Records from a dataset:
= = = = = = =
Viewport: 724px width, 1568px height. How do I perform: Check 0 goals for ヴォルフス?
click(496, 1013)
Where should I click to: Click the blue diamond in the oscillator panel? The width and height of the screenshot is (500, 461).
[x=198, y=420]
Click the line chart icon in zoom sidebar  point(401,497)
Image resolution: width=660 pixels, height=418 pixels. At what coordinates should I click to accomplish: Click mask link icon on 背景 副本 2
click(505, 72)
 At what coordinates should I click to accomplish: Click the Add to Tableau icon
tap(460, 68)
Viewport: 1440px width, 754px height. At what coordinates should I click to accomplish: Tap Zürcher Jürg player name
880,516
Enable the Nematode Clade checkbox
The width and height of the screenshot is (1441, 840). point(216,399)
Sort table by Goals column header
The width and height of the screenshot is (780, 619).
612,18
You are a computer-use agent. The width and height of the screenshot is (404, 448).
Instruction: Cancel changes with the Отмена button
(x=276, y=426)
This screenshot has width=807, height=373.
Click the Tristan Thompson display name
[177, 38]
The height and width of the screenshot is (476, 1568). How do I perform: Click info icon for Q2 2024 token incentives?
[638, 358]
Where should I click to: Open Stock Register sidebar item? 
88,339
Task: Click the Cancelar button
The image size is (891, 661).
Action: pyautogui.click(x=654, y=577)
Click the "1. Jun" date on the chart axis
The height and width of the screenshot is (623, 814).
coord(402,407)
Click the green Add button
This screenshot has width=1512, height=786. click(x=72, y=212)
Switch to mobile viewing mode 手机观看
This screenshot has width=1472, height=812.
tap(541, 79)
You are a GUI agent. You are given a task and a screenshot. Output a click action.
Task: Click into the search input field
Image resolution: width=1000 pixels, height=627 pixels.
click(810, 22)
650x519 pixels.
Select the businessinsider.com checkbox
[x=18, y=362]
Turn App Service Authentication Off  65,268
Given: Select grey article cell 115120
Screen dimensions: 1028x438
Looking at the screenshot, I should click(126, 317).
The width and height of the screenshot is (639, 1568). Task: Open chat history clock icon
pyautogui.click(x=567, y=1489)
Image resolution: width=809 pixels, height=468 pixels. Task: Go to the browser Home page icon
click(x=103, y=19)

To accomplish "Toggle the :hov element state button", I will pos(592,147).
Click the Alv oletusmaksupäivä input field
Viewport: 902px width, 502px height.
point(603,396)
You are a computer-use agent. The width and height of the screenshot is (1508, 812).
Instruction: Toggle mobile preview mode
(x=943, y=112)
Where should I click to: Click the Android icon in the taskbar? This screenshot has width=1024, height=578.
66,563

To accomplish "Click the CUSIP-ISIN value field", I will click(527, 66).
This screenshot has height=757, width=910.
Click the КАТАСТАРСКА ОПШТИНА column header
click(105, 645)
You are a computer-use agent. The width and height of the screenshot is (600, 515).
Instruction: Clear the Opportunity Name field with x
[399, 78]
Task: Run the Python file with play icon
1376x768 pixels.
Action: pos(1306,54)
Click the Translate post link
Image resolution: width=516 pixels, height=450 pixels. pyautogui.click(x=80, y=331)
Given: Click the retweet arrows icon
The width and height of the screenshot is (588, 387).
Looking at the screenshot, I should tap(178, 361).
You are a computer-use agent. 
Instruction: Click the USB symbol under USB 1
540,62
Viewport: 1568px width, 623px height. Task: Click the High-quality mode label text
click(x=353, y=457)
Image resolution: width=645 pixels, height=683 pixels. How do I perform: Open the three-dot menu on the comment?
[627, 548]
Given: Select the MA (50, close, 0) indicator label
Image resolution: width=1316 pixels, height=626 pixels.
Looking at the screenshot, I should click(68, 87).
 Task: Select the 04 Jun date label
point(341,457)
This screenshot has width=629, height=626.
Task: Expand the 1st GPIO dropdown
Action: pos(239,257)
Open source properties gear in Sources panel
= = = = = = =
## Problem statement:
Search the entries for the word "computer" and copy every line that has it.

## Reply to the task:
You are a computer-use agent. The width and height of the screenshot is (404, 448).
You are a computer-use agent. The width and height of the screenshot is (1508, 812).
You are a computer-use agent. The width and height of the screenshot is (600, 515).
You are a computer-use agent. 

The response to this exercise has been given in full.